After performing a search for e.g. "lakṣaṇa", you will be presented with a hitlist.

The results of your search are presented in the form of a keywords-in-context (KWIC) display, centring the strings that were found matching to your search term, with the context the matches occur in on the left and right. Clicking the center string (here, "lakṣaṇa") will display the text in which the hit occurs, with all matches highlighted.

The order in which the hits occur differs according to the index used for search. With an NGram Index, the hits are simply ordered according to the title of the texts in which they occur. With a Lucene Full-Text Index, the hits are ordered according to their score. The score is a measure of the relevancy of the hits in relation to the search. What this means is a little technical, but, generally speaking, the more often more of your search terms occur in a hit and the rarer the search terms are within the texts searched, the higher the score will be.

The search term matches are grouped in hits, i.e. according to the levels of the document targeted by your search, with clickable references to the text as a whole (showing the header information and table of contents) and the part of the text in which the hit occurred (displaying the text itself). One hit (such as the second here) may contain several matches.

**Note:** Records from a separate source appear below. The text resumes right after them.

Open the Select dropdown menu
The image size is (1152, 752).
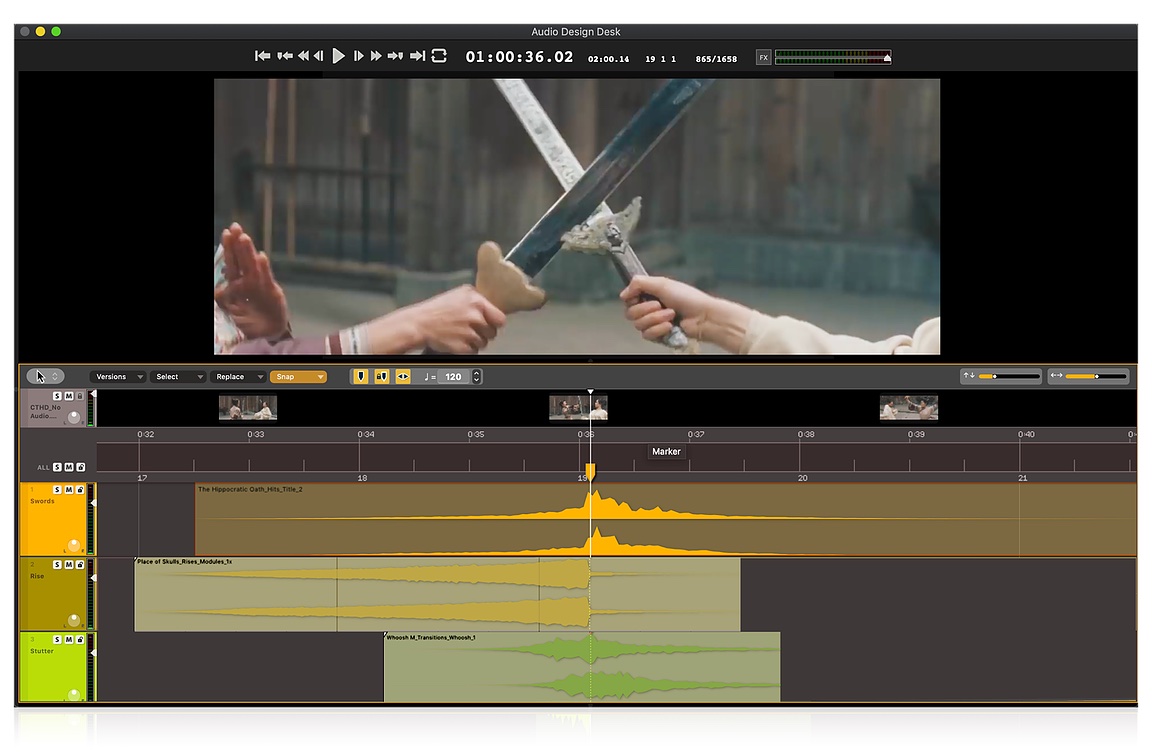coord(177,377)
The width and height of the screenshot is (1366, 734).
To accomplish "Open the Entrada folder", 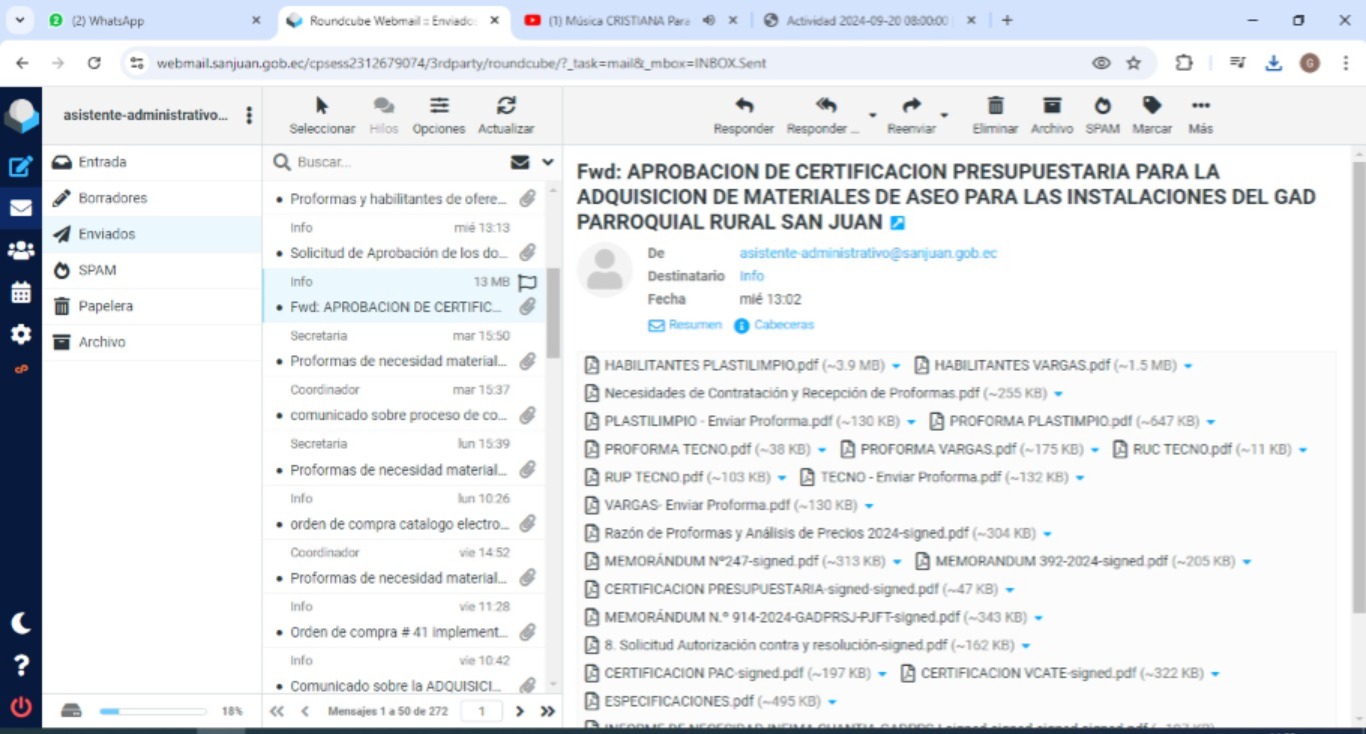I will pos(102,162).
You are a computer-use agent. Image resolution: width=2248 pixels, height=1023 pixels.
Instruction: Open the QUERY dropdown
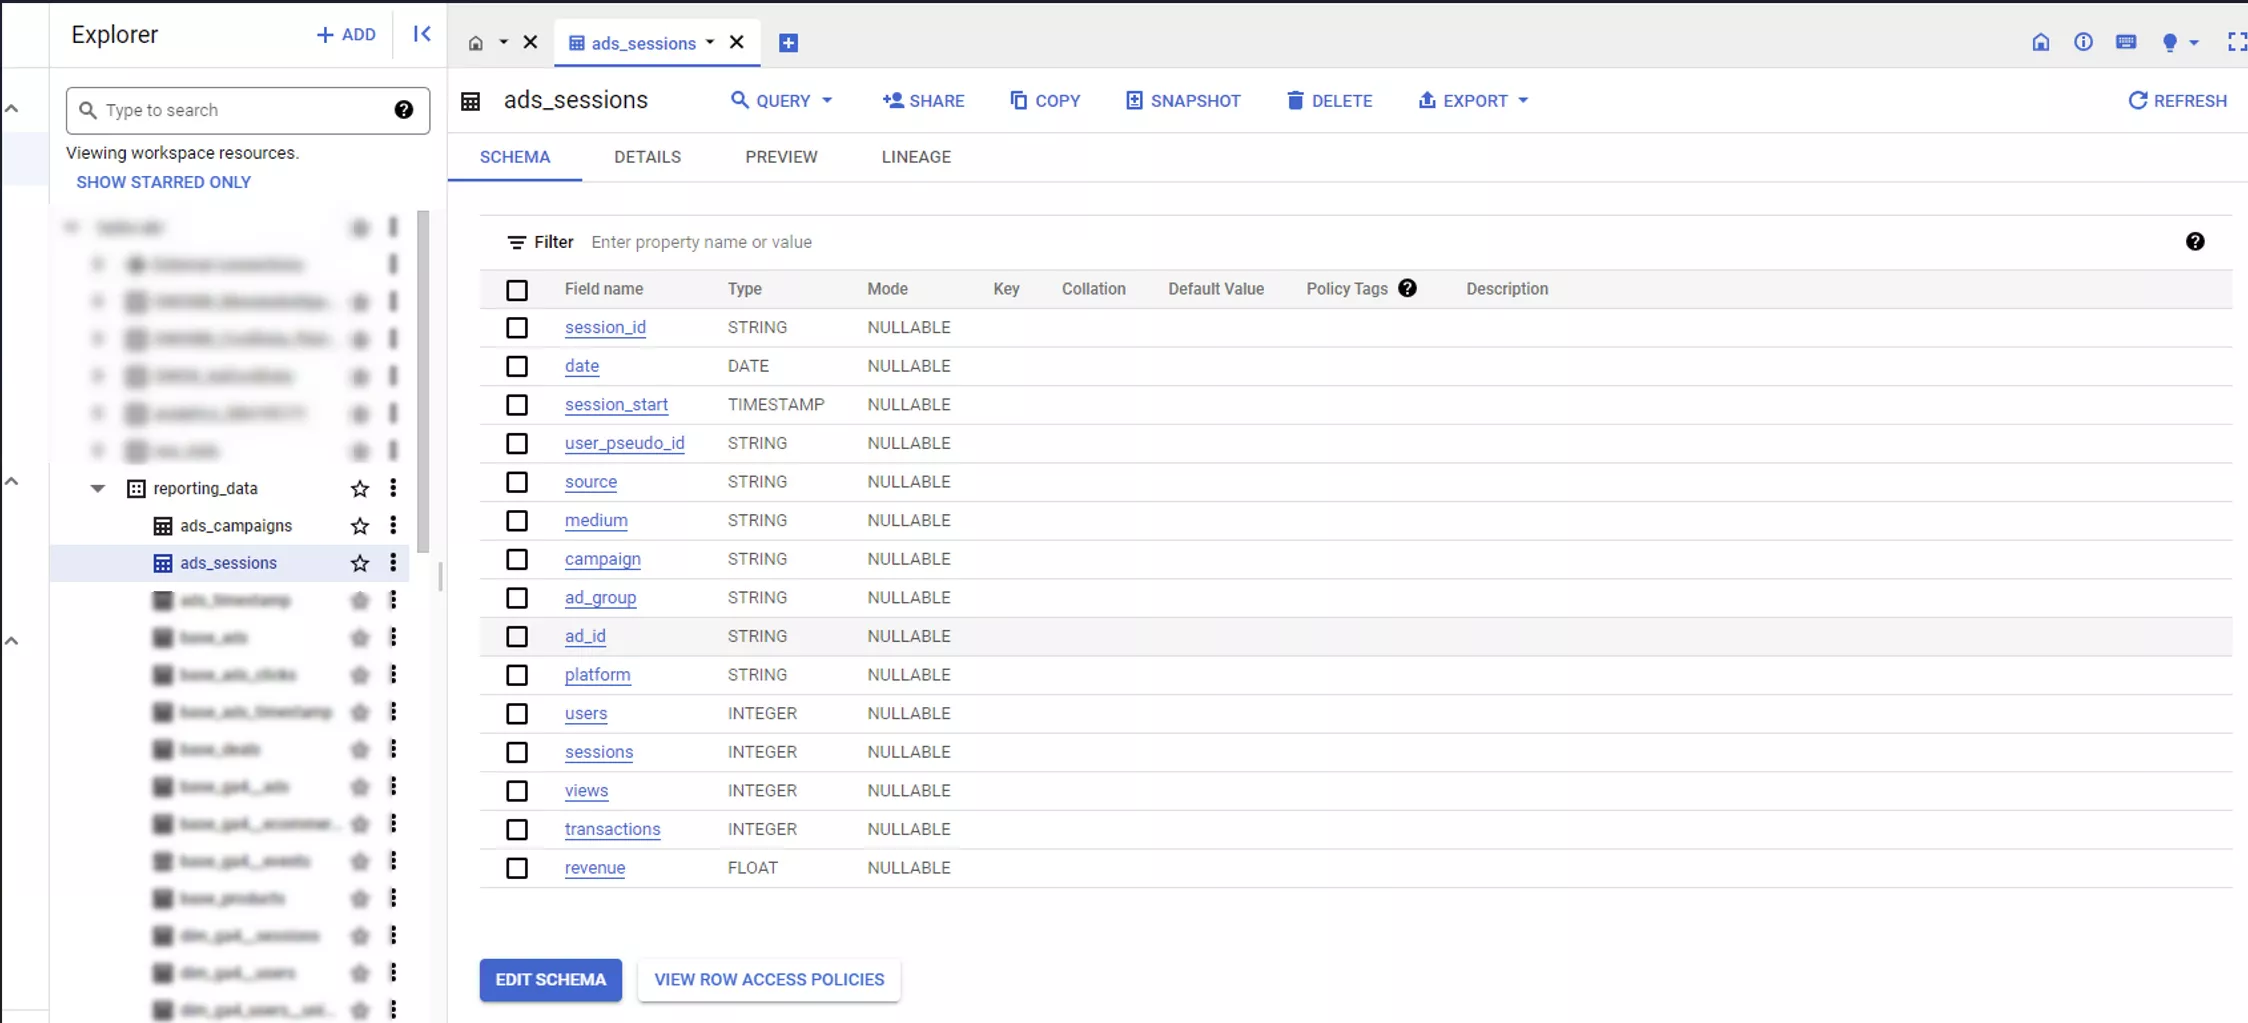[781, 101]
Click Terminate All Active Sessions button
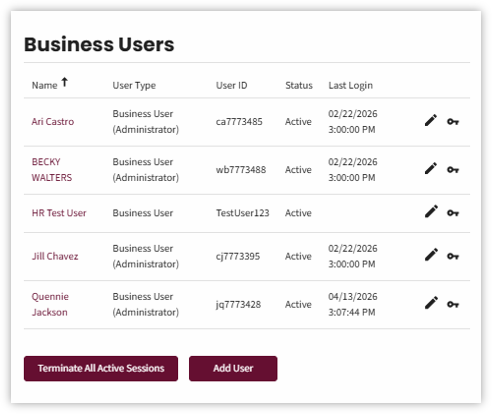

The hits are shown twenty at a time on each page. At the top, you have the total number of hits and a means of navigating from hit group to hit group.

The Page View

After clicking on one of the links that leads to a direct display of a page, you are shown the page view.

If you have clicked on a search term link in the hitlist, the search term(s) will all be highlighted if you are searching through the Luucene Full-Text index, but only one will be highlighted if you search through the NGram Index.

It is not possible to view a whole text, due to the heavy load on the browser this would entail in case of very long texts, but as a substitute for this you can download the whole text in a number of formats from the list of works.

You have the option of moving back and forth in the text. There may occur a "blank layer", with no text displayed, in which case you should just move on one click. Such "blank layers" occur because the text moves from one division down to a lower division which does not have any text and does not have a header.

From the button in the left side of the screen, you have the option of accessing the table of contents, allowing you to move from chapter to chapter or section to section.

Clicking the title of the text will take you to the page displaying the text's header and table of contents.